Explanation of symbols

DESCRIPTION OF SYMBOLS 1 Photosensitive drum 2 Charging apparatus 3 Exposure means 4 Developing apparatus 5 Toner 6 Conductive rubber member (transfer roller)
7 Recording medium 8 Cleaning blade 9 Waste toner container 10 Fixing device 11 Extruder 12 Microwave vulcanizing device (UHF)
13 Hot air vulcanizer (HAV)
14 Take-up machine 15 Regular cutting 61 Conductive shaft 62 Vulcanized foam rubber layer 63 Solid layer

Claims (5)

In the conductive rubber member used in the electrophotographic process,
Vulcanized foam rubber layer of the conductive rubber member is pressurized by microwave molecular vibrations heat the conductive rubber composition of the unvulcanized containing an additive and azodicarbonamide water generated by thermal decomposition (ADCA) It is formed by sulfur foaming treatment,
The additive is baking soda,
The non conductive rubber composition vulcanization per 100 parts by mass of the rubber component, the conductive rubber member characterized that you containing 0.5-4.0 parts by weight of the sodium bicarbonate.

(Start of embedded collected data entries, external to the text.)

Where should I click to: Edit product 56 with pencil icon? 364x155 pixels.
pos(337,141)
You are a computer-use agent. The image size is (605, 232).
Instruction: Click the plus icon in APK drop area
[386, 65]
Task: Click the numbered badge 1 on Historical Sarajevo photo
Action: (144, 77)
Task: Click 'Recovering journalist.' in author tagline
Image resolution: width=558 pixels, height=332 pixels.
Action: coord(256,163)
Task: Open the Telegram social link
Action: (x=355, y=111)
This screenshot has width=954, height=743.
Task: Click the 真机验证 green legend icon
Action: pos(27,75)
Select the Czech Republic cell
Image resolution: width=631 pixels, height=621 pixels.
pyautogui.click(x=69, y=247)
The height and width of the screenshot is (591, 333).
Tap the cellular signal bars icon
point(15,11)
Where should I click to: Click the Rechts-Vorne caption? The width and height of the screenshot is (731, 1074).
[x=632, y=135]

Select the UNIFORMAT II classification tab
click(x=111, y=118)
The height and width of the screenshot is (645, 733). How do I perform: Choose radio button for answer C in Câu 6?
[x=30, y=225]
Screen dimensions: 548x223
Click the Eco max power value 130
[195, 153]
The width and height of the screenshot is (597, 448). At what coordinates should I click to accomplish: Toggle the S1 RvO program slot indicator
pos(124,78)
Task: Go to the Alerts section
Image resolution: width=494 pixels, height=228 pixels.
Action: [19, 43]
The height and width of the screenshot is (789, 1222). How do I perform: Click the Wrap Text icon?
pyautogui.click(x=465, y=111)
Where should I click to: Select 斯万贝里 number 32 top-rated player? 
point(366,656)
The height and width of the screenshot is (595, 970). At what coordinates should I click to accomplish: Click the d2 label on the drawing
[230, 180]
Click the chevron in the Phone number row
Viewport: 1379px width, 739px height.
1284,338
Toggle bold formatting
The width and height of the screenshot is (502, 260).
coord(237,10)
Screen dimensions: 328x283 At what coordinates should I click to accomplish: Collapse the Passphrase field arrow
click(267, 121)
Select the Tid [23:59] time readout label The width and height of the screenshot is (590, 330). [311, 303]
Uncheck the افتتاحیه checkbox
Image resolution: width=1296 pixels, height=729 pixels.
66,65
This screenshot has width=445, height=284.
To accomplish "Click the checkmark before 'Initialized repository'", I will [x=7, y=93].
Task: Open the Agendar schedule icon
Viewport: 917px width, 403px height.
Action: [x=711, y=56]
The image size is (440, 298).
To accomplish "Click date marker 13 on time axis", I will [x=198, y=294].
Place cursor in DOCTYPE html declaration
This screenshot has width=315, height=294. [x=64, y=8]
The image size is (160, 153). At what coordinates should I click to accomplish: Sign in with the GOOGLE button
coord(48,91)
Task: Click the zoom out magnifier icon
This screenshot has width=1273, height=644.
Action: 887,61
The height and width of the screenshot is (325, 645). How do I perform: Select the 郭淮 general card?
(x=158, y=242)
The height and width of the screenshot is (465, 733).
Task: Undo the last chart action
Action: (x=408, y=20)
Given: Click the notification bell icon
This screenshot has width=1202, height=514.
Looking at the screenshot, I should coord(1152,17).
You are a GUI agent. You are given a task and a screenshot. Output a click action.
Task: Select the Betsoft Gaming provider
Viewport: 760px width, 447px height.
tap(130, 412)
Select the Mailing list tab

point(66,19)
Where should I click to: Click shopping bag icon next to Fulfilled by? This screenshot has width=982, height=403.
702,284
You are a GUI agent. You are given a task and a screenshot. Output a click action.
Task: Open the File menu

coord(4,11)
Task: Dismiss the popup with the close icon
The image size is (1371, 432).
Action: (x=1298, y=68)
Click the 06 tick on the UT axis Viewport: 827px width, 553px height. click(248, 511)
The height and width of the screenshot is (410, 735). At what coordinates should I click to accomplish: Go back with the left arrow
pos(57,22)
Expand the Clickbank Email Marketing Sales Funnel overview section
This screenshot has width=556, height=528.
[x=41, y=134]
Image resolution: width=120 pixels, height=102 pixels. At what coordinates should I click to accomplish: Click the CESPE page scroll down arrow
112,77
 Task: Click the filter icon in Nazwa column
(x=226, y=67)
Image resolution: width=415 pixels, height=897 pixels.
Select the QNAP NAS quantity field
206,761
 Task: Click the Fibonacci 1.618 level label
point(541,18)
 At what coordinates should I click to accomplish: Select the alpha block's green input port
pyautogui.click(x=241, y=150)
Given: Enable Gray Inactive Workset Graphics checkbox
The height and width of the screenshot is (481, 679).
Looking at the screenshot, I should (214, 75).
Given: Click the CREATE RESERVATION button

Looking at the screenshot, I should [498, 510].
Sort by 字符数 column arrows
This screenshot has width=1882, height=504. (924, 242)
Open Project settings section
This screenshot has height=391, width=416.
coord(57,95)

The conductive rubber member according to claim 1, wherein a main component of the conductive rubber member is acrylonitrile rubber or epichlorohydrin rubber. Conductive rubber member according to claim 1 or 2 hardness of the conductive rubber member is 20 ° to 60 ° in Asker C hardness meter. The transfer member used for an electrophotographic apparatus is the electroconductive rubber member as described in any one of Claims 1-3 . The transfer member characterized by the above-mentioned. The transfer roller used for an electrophotographic apparatus is the conductive rubber member as described in any one of Claims 1-4 , The transfer roller characterized by the above-mentioned.